You can only be most effective, in the context of high productivity, when working with others, irrespective of the category above. Unless you want to precipitate chaos, you need to organise yourself and choose “people” with whom you will work. Then you provide the leadership and regularly monitor the actual time spent against your plan. If you are on track, pat yourself on the back and repeat the process; if you have failed to meet your time management plan then you must take corrective action or, in extreme cases, adjust your plan. This is not easy to implement but when you master it, it is worth it. It pays dividends and takes you to an above average level of performance. If we all did this then our future, our family’s future, our company’s future, our organisation’s future, our community’s future and our country’s future would all be secure.
In addition to the activities I was involved in this year, I shall be attempting to seamlessly transition to new thresholds: Extending the BIM Ventures pilot project experience to another level; responding to my sister’s initiative to launch Springer Consulting to share my lifetime professional experience with others through the media of (1)franchising the CBET Shepherding Model™; (2) facilitating interactive dialogue workshops on diverse topics; (3) converting the body of “weekly column” information over more than eighteen years into appropriate publications; and (4) continuing to make appearances as a public speaker.

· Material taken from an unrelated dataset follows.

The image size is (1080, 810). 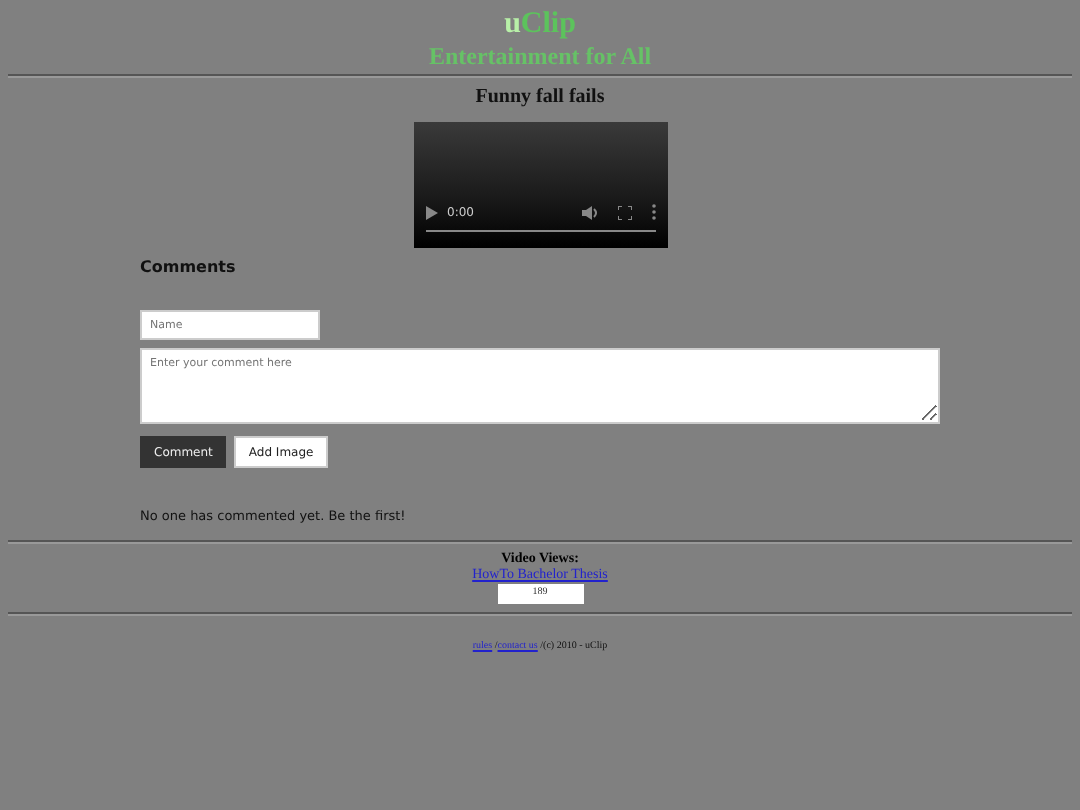 I want to click on play-icon, so click(x=431, y=212).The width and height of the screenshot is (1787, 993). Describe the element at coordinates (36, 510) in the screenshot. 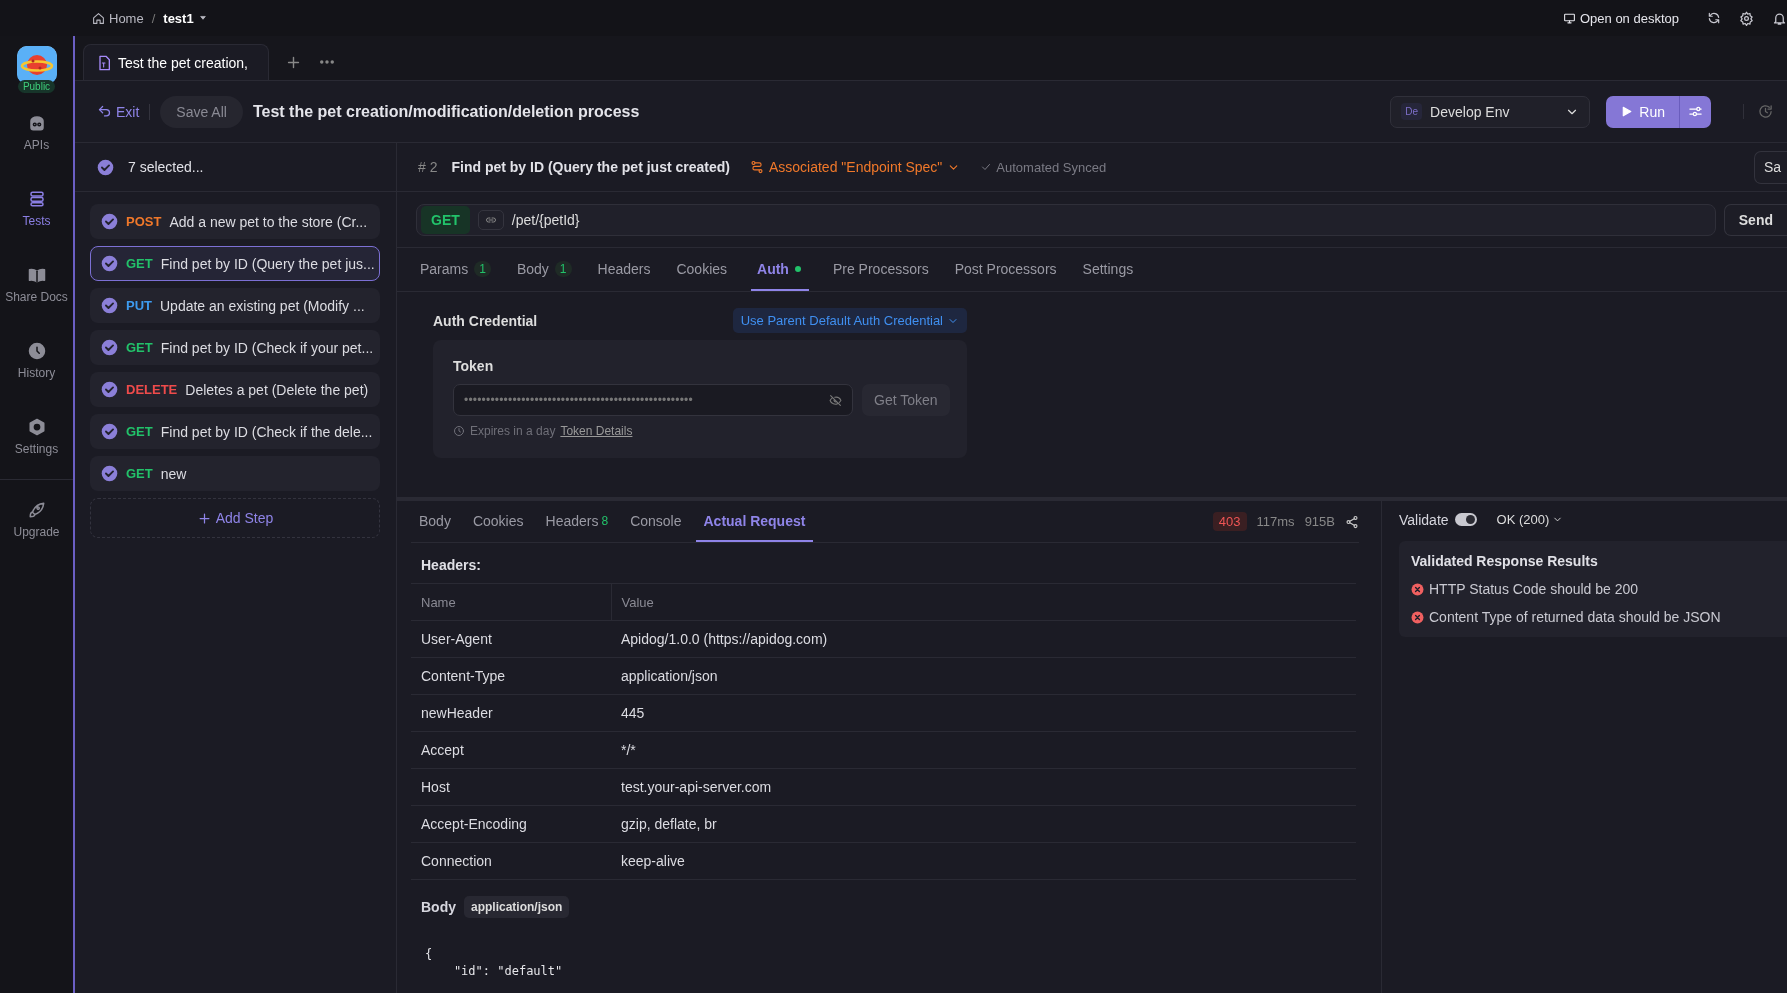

Then there is the innovation of “Barbados as a Donor Country”; launching the BEF Enterprise/Mentor Matching Web site; a member of the team to develop the first Tourism Development Plan for the United States Virgin Islands; linking with the Caribbean Diaspora for Science & Technology Innovation /The Caribbean Science Foundation; mounting a CPTM interactive dialogue with the likely theme: “South-South dialogue as a Smart Catalyst for the sustainable development of Small States and Emerging Economies ”; helping where I can with the Boy Scouts’ Association which was very instrumental in the formative stages of my life; and participating once again in the activities of National Agricultural Commission. Let us hope that we make some progress on this last activity on this occasion.
I resolve not to forget to do good and to share with those in need, while not compromising my own needs to survive at a level to which I have grown accustomed, since these are the sacrifices that please God.